- **To-do list**
(a) In the book recommender post, how large was the data set pulled from Project Gutenberg?
(b) For each statement, say whether it agrees with the book recommender post, and quote the words that decide it:
(i) The texts were taken from Project Gutenberg.
(ii) Title and author were the hardest features to extract.
(iii) The post is dated in 2015.
(c) List every person the book recommender post names.

- **Provided text**
☆ ☆ ☆ ☆

Building a Content-Based Recommender System for Books: Using Natural Language Processing to Understand Literary Preference

01 November 2016 on projects. 8 minutes

Literature is a tricky area for data science. Think of your five favorite books. What do they have in common? Some may share an author or genre, but besides that, it is probably hard for you to think of what traits they share. Drew Hoo, Aniket Saoji and I set out to explore the mysterious components of an individual’s literary taste profile, and in the process built a content-based recommender system for books. In this post I will give a brief overview of the system, the features it uses, and how it was built. For a deeper dive into the nuts and bolts of the system, see the github repo here.


The first challenge was finding data. People’s literary tastes span an incredibly wide range of topics and styles; to effectively model these we need a large amount of data on each of these categories. For this reason, our approach was to get as much data as possible. We pulled the text file for every book, magazine, almanac, and so-on from the world’s largest Internet library, Project Gutenberg. The data set totaled 55,000 texts, which amounted to approximately 22gb of raw text.

Feature Extraction

With the data obtained, we then had to do something with it. Raw text is unstructured data, so in order to perform any useful analyses or recommendations, we first have to extract features from the text. To begin with the low-hanging fruit, we first extract the title and author of the text, since these are conveniently placed in the header of each Project Gutenberg text file with consistent, easy to parse formatting. From here, however, it gets more interesting.

Punctuation and Part-of-Speech Profiles

We were next inspired by this post from Adam J Calhoun, visualizing different authors’ punctuation profiles. A punctuation profile includes the relative frequency of each punctuation mark’s use, compared to the text’s punctuation count as a whole. Extracting this profile from each text, we found common patterns that proved useful in understanding links between texts. Theatrical texts, for example, had high scores for semicolon use, due to their common structure of beginning each line with

CHARACTER NAME: (the character’s line)

☆ ☆ ☆ ☆

- **Raw data**
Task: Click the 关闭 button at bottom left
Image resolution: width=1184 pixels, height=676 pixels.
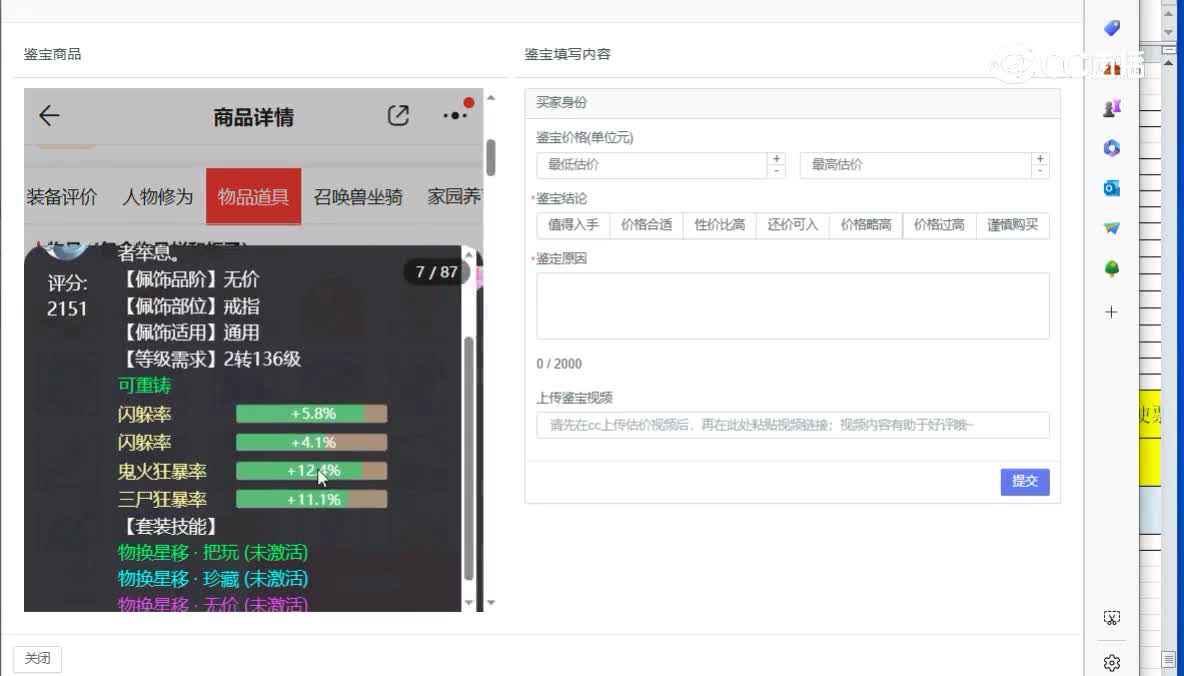Action: [x=38, y=658]
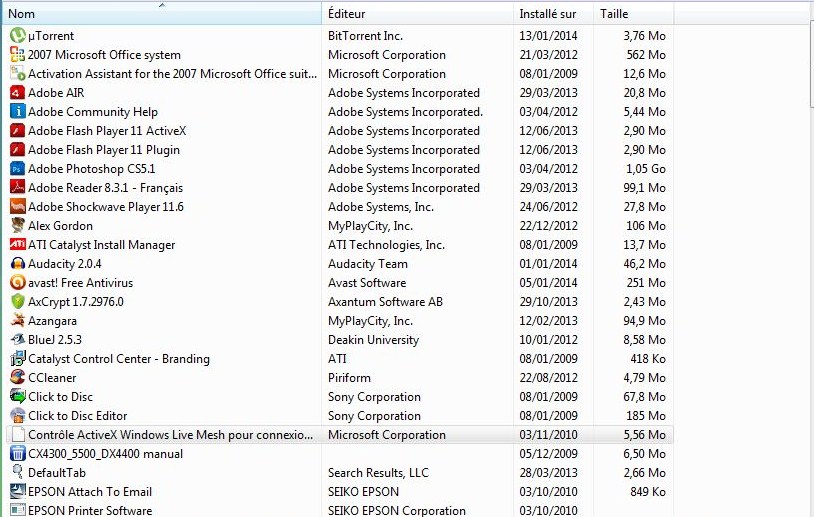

☆ ☆ ☆ ☆

- **Task-by-task outputs**
(a) It totaled 55,000 texts, about 22gb of raw text.

(b)
(i) Yes: "from the world’s largest Internet library, Project Gutenberg"
(ii) No: "To begin with the low-hanging fruit, we first extract the title and author of the text"
(iii) No: "01 November 2016 on projects"

(c) Drew Hoo, Aniket Saoji, Adam J Calhoun